The scheme, run by environmental charity BTCV in association with volunteering charities CSV, Volunteering England and v, aims to match 34,000 jobseekers with volunteer placements over the next two years.
Tom Flood, chief executive of BTCV, said the brokers - volunteer managers at the four organisations - were now ready and the first placements had begun."The scheme has been put together extremely quickly," he said. "The Government's target is ambitious and challenging, but I think it's realisable.
"Whether there is the capacity for this many volunteers may well be an issue, but time will tell."
One senior sector figure, who did not want to be named, told Third Sector the scheme faced huge operational difficulties and had been rushed through with "a gun to the head" of those running it.
Kate Bowgett, volunteer management adviser at museum partnership the London Museums Hub, said she was concerned the scheme was impractical and would not benefit the sector.
She said placements would have to last for only one day to count towards the DWP target and would be of little benefit to many organisations using volunteers.

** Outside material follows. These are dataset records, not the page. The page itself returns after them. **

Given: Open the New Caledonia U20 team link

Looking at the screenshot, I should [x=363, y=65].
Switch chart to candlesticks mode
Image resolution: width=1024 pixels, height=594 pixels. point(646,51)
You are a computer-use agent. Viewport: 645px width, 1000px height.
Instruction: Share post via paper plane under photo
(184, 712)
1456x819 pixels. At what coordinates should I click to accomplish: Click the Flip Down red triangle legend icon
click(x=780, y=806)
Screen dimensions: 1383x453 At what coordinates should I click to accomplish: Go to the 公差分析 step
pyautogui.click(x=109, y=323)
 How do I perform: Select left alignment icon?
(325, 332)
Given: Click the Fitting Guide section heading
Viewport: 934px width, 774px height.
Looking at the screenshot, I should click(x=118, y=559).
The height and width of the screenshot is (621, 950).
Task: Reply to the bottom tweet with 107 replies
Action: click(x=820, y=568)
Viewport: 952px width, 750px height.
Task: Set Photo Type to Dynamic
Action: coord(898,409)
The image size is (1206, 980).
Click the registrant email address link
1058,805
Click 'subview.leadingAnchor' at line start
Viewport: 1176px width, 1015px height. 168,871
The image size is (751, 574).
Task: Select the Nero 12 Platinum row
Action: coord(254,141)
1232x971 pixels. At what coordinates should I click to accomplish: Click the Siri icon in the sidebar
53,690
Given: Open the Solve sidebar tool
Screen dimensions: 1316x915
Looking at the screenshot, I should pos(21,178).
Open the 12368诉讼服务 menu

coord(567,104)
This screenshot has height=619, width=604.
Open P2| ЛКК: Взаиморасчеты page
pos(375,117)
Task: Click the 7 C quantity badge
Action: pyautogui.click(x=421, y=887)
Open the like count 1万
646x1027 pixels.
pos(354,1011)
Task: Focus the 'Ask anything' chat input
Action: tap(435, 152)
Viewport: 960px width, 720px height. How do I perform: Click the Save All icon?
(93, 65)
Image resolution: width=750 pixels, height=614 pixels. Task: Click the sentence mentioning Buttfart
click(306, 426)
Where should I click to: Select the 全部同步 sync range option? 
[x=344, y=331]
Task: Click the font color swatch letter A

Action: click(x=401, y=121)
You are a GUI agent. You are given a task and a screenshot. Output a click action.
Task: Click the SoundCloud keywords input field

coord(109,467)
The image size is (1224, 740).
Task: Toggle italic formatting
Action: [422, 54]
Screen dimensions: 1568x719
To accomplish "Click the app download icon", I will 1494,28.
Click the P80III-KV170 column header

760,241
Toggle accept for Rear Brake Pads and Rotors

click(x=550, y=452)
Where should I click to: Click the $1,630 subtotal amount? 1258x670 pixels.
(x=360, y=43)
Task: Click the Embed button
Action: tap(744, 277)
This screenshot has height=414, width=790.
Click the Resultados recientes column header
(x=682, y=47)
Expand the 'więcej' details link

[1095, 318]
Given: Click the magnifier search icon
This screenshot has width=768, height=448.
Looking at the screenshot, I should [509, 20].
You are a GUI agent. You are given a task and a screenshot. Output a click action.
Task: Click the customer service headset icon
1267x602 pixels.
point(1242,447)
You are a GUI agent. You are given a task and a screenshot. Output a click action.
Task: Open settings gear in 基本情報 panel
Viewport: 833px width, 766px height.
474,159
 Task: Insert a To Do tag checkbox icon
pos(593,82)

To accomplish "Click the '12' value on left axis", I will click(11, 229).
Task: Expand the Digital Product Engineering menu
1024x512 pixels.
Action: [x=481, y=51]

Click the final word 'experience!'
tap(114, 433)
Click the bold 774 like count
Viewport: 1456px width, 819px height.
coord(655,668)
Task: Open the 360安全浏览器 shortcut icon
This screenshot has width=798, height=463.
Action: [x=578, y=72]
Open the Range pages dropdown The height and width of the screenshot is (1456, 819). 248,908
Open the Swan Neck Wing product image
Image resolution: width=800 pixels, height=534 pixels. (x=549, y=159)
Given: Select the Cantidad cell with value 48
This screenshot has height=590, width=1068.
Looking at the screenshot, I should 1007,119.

"The Government thinks that this is a numbers game," she said. "It's not. Volunteering has to meet a need, and sending 100 volunteers to a project that needs only seven is not helpful. Short bursts of volunteering are not suited to the work of many organisations.
"The sector doesn't have the capacity to absorb thousands of new volunteers, and there is no extra funding for new volunteer projects."
She added that the scheme required brokers to match volunteers with placements within five days, which did not allow time for practicalities such as Criminal Records Bureau checks.
Debbie Usiskin, vice-chair of the Association of Volunteer Managers, said the scheme would duplicate the brokerage service already provided by many local volunteer centres.
"It would be cheaper and more effective to give the money to volunteer centres and put posters in job centres advertising them," she said.
A spokeswoman for the Department for Work and Pensions, which is funding the scheme, said it was determined to give jobseekers the right help and support and offer "varied and valuable" volunteering opportunities.